I will revert to a version that makes use of mac_len.

> 
> > +   if (get_ip_summed(skb) == OVS_CSUM_COMPLETE) {
> > +           __be16 diff[] = { ~hdr->h_proto, ethertype };
> > +           skb->csum = ~csum_partial((char *)diff, sizeof(diff),
> > +                                     ~skb->csum);
> > +   }
> > +}
> > +
> > +static int push_mpls(struct sk_buff *skb, const struct 
> > ovs_action_push_mpls *mpls)
> > +{
> > +   __be32 *new_mpls_lse;
> > +   int err;
> > +
> > +   err = make_writable(skb, skb->mac_len + MPLS_HLEN);
> > +   if (unlikely(err))
> > +           return err;
> > +
> > +   skb_push(skb, MPLS_HLEN);
> > +   memmove(skb_mac_header(skb) - MPLS_HLEN, skb_mac_header(skb),
> > +           skb->mac_len);
> > +   skb_reset_mac_header(skb);
> > +   skb_set_network_header(skb, skb->mac_len);
> > +
> > +   new_mpls_lse = (__be32 *)skb_network_header(skb);
> > +   *new_mpls_lse = mpls->mpls_lse;
> > +
> > +   if (get_ip_summed(skb) == OVS_CSUM_COMPLETE)
> > +           skb->csum = csum_add(skb->csum, csum_partial(new_mpls_lse,
> > +                                                        MPLS_HLEN, 0));
> > +
> > +   set_ethertype(skb, mpls->mpls_ethertype);
> > +   return 0;
> > +}
> > +
> > +static int pop_mpls(struct sk_buff *skb, const __be16 *ethertype)
> > +{
> > +   int err;
> > +
> > +   err = make_writable(skb, skb->mac_len + MPLS_HLEN);
> > +   if (unlikely(err))
> > +           return err;
> > +
> > +   if (get_ip_summed(skb) == OVS_CSUM_COMPLETE)

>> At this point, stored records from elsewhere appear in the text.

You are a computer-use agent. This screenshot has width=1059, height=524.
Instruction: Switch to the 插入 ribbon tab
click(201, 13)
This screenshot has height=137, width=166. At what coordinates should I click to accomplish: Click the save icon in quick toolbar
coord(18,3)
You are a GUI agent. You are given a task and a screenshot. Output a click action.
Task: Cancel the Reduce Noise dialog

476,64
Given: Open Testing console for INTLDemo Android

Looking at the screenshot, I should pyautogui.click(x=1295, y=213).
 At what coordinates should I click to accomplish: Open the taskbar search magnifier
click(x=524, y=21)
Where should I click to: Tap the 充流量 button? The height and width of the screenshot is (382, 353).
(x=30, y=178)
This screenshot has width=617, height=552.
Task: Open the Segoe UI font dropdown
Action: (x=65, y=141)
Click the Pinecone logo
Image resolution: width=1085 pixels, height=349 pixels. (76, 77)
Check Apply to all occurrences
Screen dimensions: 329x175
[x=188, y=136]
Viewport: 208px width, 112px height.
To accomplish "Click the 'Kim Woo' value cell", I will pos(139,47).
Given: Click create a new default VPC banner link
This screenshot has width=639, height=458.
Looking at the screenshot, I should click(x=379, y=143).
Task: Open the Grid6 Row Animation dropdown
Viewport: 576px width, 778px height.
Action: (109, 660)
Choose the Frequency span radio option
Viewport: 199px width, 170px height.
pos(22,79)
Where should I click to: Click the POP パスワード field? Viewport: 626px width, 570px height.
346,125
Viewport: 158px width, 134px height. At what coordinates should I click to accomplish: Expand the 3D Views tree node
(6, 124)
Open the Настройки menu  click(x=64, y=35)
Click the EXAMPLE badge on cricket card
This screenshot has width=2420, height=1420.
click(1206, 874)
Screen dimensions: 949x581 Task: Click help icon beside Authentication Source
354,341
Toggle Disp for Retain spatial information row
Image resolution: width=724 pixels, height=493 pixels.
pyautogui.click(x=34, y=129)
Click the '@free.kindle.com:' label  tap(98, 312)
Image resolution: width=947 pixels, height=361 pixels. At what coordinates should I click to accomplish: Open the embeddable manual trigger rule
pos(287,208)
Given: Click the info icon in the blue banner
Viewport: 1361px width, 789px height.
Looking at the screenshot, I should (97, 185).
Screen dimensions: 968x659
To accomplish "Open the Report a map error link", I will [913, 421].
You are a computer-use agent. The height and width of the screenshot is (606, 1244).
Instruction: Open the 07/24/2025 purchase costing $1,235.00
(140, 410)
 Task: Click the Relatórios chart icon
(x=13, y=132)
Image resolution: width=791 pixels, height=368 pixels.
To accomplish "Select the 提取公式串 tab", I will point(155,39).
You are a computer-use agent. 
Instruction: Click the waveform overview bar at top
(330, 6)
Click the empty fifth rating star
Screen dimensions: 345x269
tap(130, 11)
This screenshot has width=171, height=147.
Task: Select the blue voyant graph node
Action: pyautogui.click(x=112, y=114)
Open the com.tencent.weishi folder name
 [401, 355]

> > +           skb->csum = csum_sub(skb->csum,
> > +                                csum_partial(skb_network_header(skb),
> > +                                             MPLS_HLEN, 0));
> > +
> > +   memmove(skb_mac_header(skb) + MPLS_HLEN, skb_mac_header(skb),
> > +           skb->mac_len);
> > +
> > +   skb_pull(skb, MPLS_HLEN);
> > +   skb_reset_mac_header(skb);
> > +   skb_set_network_header(skb, skb->mac_len);
> > +
> > +   set_ethertype(skb, *ethertype);
> > +   return 0;
> > +}
> > +
> > +static int set_mpls(struct sk_buff *skb, const __be32 *mpls_lse)
> > +{
> > +   __be32 *stack = (__be32 *)skb_network_header(skb);
> > +   int err;
> > +
> > +   err = make_writable(skb, skb->mac_len + MPLS_HLEN);
> > +   if (unlikely(err))
> > +           return err;
> > +
> > +   if (get_ip_summed(skb) == OVS_CSUM_COMPLETE) {
> > +           __be32 diff[] = { ~(*stack), *mpls_lse };
> > +           skb->csum = ~csum_partial((char *)diff, sizeof(diff),
> > +                                     ~skb->csum);
> > +   }
> > +
> > +   *stack = *mpls_lse;
> > +
> > +   return 0;
> > +}
> > +
> > /* remove VLAN header from packet and update csum accordingly. */
> > static int __pop_vlan_tci(struct sk_buff *skb, __be16 *current_tci)
> > {
> > @@ -115,6 +199,9 @@ static int push_vlan(struct sk_buff *skb, const struct 
> > ovs_action_push_vlan *vla
> >             if (!__vlan_put_tag(skb, current_tag))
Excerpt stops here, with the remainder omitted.